Pitjantjatjara-speaking Indigenous Australian artist (1935–2017)

Yannima Tommy Watson (1930s – November 2017), known as Tommy Watson, was an Indigenous Australian artist, of the Pitjantjatjara people from Australia's central western desert. He was described by one critic as "the greatest living painter of the Western Desert".

==Early life==
Tommy Yannima Pikarli Watson was a senior Pitjantjatara elder and law man of the Karima skin group. He was born around 1935 in Anumarapiti, 75 km west of Irrunytju, also known as Wingellina, in Western Australia, near the junction of its border with the Northern Territory and South Australia. His given names of Yannima and Pikarli relate to specific sites near Anumarapiti.

Watson's mother died during his infancy, and his father when he was about eight years old. He subsequently went to live with his father's brother, who himself died two years later.

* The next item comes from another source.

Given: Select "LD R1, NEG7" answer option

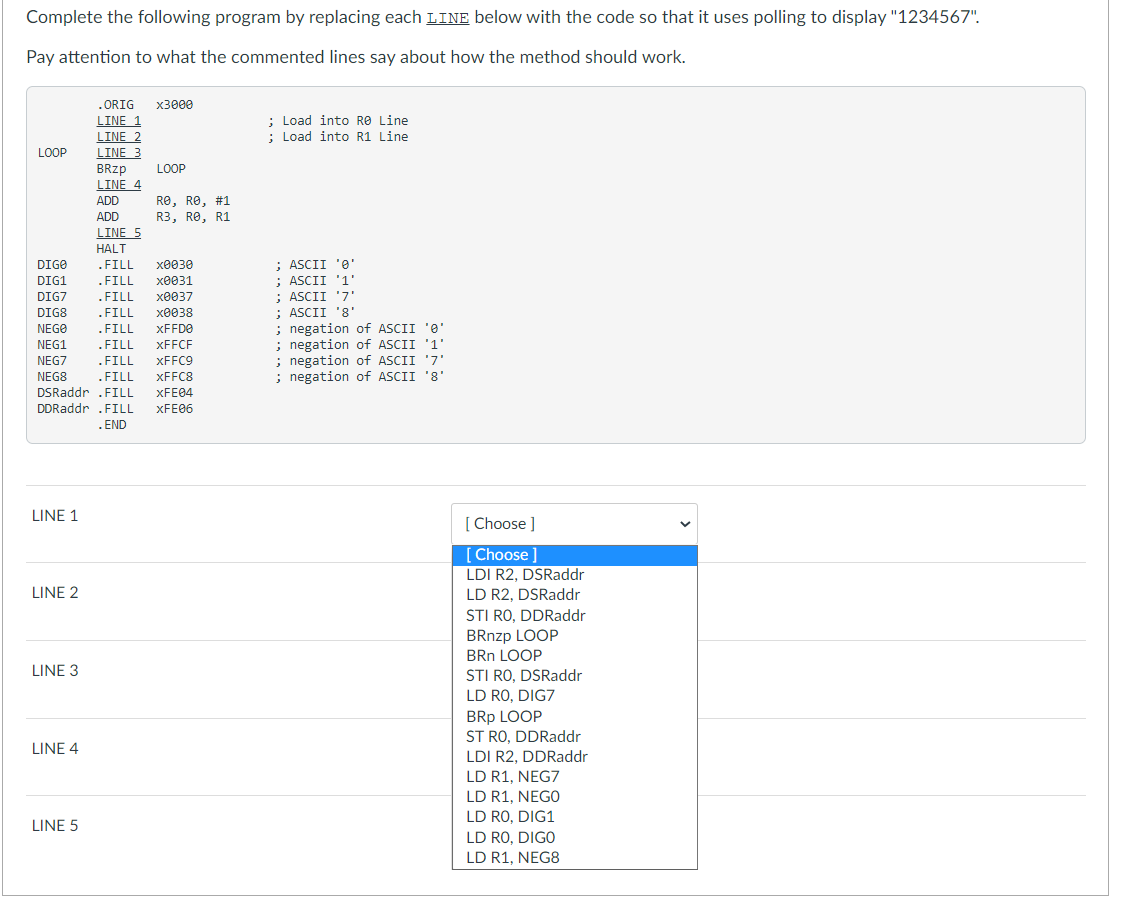Looking at the screenshot, I should (x=512, y=776).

Tommy was then adopted by Nicodemus Watson, his father's first cousin. It was at this point that he went to live at Ernabella Mission, and adopted the surname Watson in addition to his Aboriginal birth name, thus becoming Tommy Yannima Pikarli Watson.

Nicodemus Watson became a strong father figure. Together they travelled widely, and Watson learned the traditional skills required to lead a nomadic existence in the desert, including the fashioning of tools and weapons from trees using burning coals, how and what to hunt, and how and where to find water. Under Nicodemus Watson's guidance, Watson learned about nature and his people's ancestral stories, collectively known to the Aboriginal peoples of Australia as Tjukurrpa.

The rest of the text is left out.